Text to read:
Skip to content

flekschas/dtour

Repository files navigation

dtour

take a detour from your usual 2D embedding visualization → dtour.dev

Still work in progress but feel free to play with it.


dtour is a visualization tool for exploring high-dimensional data through guided, manual, and grand tours.

  • Fast: built with WebGPU, Web Workers, and OffscreenCanvas to scale to millions of data points
  • 🔄 Flexible: explore data with the web app, integrate the viewer in your own React app, or use as a Python widget for data analysis
  • 🖱️ Fingertrippy: play and rewind tours, manipulate axes, or get hypnotized by an endless grand tour animation

dtour teaser

A single 2D projection can only capture a fraction of high-dimensional structure. That's not a flaw of the embedding, it's a constraint of two axes. dtour lets you fly through multiple projections so you can build a sense for the full space.

Web

Go to https://dtour.dev and drop a Parquet or Arrow file into the app. That's it 🚀

Modes

dtour has three viewing modes:

  • Guided — play through a precomputed tour of optimized 2D projections. Use the circular slider to scrub through keyframes, or hit play and watch the data rotate between views.
  • Manual — drag individual axes to build your own projection from scratch. Good for hypothesis-driven exploration when you know which dimensions matter.
  • Grand — sit back and watch an infinite random tour through projection space. Useful for serendipitous discovery (or as a screensaver).

Python

dtour integrates with Jupyter and Marimo notebooks through anywidget.

Install

pip install dtour

Quick start

Load a dataset and instantiate the widget:

import dtour
import polars as pl

df = pl.read_parquet("https://github.com/uwdata/mosaic/raw/main/data/athletes.parquet")

dtour.Widget(data=df)

Widget API

dtour.Widget(
    data=...,             # DataFrame, pyarrow Table, Arrow IPC bytes, or file path
    tour=...,             # TourResult from little_tour() / umap_little_tour()
    # display
    height=720,           # canvas height in pixels
    preview_count=4,      # keyframe previews: 2–16
    preview_size="large", # "small" | "medium" | "large"
    preview_padding=12.0, # gap between previews
    # point style
    point_size="auto",    # point radius or "auto"
    point_opacity="auto", # point alpha or "auto"

Given problem 1:
List the viewing modes named in the dtour README.

Dataset excerpts:
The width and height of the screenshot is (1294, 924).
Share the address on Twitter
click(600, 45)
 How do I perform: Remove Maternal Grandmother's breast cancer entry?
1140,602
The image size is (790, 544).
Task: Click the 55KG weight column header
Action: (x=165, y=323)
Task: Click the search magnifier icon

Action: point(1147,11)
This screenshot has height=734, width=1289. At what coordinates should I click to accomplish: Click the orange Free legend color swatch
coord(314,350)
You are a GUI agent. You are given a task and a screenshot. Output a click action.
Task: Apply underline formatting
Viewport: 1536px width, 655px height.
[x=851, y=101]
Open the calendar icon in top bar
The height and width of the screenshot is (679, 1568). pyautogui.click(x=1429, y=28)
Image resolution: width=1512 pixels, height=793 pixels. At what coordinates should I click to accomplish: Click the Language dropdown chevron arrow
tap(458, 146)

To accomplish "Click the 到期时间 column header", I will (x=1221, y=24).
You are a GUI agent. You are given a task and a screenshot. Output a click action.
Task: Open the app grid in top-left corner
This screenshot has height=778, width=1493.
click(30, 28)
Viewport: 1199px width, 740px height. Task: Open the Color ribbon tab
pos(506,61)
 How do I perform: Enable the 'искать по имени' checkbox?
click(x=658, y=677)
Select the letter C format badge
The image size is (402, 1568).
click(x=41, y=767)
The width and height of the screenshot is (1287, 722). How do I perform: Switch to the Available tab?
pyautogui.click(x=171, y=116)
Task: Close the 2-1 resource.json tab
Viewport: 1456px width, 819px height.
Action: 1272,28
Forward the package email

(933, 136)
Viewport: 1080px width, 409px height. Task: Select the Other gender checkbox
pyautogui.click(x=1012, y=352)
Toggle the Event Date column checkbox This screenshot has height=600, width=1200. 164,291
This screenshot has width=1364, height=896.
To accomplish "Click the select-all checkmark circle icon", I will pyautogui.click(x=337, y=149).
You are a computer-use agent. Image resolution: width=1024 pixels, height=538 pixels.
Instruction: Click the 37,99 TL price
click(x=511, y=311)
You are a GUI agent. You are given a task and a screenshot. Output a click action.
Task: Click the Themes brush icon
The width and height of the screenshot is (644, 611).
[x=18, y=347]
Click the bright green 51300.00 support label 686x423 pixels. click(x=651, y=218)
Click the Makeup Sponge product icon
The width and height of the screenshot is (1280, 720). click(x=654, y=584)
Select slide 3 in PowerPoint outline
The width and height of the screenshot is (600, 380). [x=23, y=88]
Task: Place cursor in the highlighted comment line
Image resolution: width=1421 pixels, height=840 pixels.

Given problem 2:
In the entries, rewrite the lines starting at the one containing "Toggle the Event" and ending at the one containing "will pyautogui.click(x=337, y=149).", replacing "screenshot" with "image" and keeping everything else the same.

Full answer 1:
Guided, Manual, Grand

Full answer 2:
Toggle the Event Date column checkbox This image has height=600, width=1200. 164,291
This image has width=1364, height=896.
To accomplish "Click the select-all checkmark circle icon", I will pyautogui.click(x=337, y=149).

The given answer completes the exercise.